--- REQUIRED ACTIONS ---
1 - List every character that the movie review names, leaving out the actors.
2 - Write the next part of the review of the witchcraft film, picking up after its final sentence.
[START OF SOURCE]
Release date: Feb 22, 2019
We learn that Braque is a witch intent on prolonging his life by slowly draining Jacko’s. Luckily for Laura, the dreamiest boy at school is from a family of spell-casters: Nicholas Galitzine is so pretty as Sorensen Carlisle that the movie hardly thinks it needs to give him a character. Sorensen (yeah, get a load of these names) begins speaking to Laura telepathically, warning her of danger, but he initially doesn’t want her to become a witch herself because of the risks posed by “the changeover.”
The film is on reasonably solid genre ground while Laura gets the lay of the land: Braque starts popping up at the family home, creepily asking to be invited inside, while Laura’s mother (Lynskey) mistakes her increasingly panicked warnings about him as signs of mental illness. But the deeper the script gets into how its version of witchcraft works, the less convincing it becomes. Uniformly solid performances and artful camera/sound work make the movie hard to dismiss out of hand, but the script doesn’t sell its hokum as effectively as more mainstream supernatural soap operas.
[END OF SOURCE]
[START OF SUPPLIED DATA]
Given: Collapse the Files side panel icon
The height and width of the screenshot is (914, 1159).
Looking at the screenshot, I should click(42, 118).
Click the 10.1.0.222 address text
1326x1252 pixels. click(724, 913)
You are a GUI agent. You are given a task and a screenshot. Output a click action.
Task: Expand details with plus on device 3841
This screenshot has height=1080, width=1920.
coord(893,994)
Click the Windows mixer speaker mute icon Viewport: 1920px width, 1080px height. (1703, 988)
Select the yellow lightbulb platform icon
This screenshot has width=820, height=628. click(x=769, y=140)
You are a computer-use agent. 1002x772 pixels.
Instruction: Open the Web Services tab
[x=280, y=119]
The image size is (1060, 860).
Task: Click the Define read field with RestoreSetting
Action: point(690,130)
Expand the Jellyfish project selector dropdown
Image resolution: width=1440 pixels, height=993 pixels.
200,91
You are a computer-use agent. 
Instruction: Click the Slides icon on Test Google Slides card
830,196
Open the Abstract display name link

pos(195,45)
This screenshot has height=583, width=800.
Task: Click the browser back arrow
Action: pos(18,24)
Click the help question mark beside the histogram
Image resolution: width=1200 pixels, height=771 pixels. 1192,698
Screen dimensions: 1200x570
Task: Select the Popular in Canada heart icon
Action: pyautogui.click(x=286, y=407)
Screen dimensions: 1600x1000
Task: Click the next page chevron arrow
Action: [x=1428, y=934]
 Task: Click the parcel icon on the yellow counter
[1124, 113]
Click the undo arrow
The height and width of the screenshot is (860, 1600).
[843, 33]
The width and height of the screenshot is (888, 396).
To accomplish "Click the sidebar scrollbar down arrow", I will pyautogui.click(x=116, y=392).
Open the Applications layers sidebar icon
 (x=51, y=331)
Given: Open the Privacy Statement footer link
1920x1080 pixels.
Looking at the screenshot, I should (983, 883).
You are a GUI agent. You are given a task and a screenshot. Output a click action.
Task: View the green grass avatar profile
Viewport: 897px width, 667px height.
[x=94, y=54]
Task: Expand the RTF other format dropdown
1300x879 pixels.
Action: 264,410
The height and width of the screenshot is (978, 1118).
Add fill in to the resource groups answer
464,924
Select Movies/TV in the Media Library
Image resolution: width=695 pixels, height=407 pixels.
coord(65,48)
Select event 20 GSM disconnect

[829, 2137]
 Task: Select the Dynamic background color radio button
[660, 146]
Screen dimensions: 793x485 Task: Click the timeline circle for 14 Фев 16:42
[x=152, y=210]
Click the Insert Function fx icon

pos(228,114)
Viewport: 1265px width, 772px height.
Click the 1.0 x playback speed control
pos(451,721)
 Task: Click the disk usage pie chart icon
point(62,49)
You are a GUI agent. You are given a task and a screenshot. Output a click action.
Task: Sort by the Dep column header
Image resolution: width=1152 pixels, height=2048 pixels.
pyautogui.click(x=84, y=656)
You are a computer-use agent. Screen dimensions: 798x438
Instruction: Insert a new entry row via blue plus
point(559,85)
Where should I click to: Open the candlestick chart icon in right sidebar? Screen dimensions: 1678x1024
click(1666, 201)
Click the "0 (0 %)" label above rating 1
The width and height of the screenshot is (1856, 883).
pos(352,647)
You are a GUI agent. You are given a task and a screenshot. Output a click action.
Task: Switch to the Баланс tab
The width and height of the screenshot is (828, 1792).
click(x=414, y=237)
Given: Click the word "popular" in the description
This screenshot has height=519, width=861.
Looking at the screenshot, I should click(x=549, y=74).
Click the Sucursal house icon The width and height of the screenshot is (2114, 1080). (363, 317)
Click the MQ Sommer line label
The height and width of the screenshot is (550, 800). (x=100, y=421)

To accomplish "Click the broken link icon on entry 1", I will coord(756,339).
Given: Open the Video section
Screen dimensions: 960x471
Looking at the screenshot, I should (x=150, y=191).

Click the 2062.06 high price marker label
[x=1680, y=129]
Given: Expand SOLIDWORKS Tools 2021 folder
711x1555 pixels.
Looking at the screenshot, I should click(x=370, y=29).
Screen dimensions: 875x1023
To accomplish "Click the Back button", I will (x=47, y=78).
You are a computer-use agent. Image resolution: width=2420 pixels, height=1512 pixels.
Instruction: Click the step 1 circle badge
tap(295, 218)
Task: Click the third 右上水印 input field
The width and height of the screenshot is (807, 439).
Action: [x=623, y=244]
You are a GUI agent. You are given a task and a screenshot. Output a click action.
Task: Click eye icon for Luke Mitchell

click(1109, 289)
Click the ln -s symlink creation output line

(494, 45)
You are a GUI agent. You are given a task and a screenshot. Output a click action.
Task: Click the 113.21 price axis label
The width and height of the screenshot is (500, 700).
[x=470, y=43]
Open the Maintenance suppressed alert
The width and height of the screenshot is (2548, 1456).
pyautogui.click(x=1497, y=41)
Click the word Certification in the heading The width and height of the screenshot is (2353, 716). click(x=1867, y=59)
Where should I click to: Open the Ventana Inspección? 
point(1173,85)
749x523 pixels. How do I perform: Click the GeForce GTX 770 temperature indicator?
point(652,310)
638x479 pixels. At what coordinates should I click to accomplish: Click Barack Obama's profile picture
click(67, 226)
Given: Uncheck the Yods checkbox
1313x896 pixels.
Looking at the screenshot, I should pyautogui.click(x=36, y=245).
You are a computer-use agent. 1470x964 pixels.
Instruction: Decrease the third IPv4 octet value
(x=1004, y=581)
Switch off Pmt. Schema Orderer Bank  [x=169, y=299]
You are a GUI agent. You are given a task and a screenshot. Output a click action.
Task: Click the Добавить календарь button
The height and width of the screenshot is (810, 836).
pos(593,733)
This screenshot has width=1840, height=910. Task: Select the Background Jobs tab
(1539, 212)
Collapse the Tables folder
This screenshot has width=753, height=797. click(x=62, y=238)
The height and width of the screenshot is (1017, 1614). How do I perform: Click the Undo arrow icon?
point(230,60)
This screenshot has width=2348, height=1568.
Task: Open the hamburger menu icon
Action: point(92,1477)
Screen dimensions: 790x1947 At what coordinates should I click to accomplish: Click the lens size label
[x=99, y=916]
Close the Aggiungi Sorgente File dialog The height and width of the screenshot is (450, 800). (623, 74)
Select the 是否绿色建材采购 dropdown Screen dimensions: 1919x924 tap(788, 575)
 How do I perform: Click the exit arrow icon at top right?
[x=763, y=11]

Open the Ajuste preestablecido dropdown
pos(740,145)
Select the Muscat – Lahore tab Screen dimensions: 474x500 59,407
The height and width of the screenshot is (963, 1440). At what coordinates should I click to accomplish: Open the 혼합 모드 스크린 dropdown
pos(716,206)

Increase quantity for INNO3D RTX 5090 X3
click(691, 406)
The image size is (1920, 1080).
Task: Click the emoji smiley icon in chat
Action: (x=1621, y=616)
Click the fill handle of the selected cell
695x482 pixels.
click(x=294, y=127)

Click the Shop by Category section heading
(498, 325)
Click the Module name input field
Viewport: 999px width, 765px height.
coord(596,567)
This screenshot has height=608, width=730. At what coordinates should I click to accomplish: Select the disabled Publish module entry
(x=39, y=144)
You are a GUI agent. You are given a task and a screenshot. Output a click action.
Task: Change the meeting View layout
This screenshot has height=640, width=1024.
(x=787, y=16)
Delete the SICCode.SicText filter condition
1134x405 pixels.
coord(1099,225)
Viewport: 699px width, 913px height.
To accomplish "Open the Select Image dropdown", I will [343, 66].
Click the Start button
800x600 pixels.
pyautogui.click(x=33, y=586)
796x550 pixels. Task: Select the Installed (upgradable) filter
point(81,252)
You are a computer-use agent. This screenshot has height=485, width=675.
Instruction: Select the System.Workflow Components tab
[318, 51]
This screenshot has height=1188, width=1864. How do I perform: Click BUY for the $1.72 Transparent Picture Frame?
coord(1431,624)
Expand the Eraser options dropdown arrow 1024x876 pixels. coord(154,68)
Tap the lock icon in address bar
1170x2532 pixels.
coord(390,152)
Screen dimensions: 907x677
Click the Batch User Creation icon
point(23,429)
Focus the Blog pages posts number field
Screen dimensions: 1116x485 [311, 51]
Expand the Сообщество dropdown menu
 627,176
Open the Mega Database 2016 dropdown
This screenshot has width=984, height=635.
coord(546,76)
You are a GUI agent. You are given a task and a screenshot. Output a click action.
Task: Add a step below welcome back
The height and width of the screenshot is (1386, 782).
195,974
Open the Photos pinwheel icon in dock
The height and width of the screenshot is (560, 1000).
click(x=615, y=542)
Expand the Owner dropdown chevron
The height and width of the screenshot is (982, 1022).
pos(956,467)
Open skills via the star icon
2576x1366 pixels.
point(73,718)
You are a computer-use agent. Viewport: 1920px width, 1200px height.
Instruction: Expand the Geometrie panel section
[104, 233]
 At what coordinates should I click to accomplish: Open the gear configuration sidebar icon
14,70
[END OF SUPPLIED DATA]
--- WRITTEN RESPONSES ---
1 - Braque, Jacko, Laura, Sorensen Carlisle

2 -
As the title suggests, Harcourt and McKenzie spend a big chunk of their time watching Laura traverse a kind of spirit plane where she embraces the power of witchcraft; whispered voices guide her through a dream with life-and-death stakes, but while the action briefly intrigues, there’s never any doubt about the outcome. Though its hero tells us more than once that she doesn’t believe in fairy tales, the film itself clearly believes in happy endings.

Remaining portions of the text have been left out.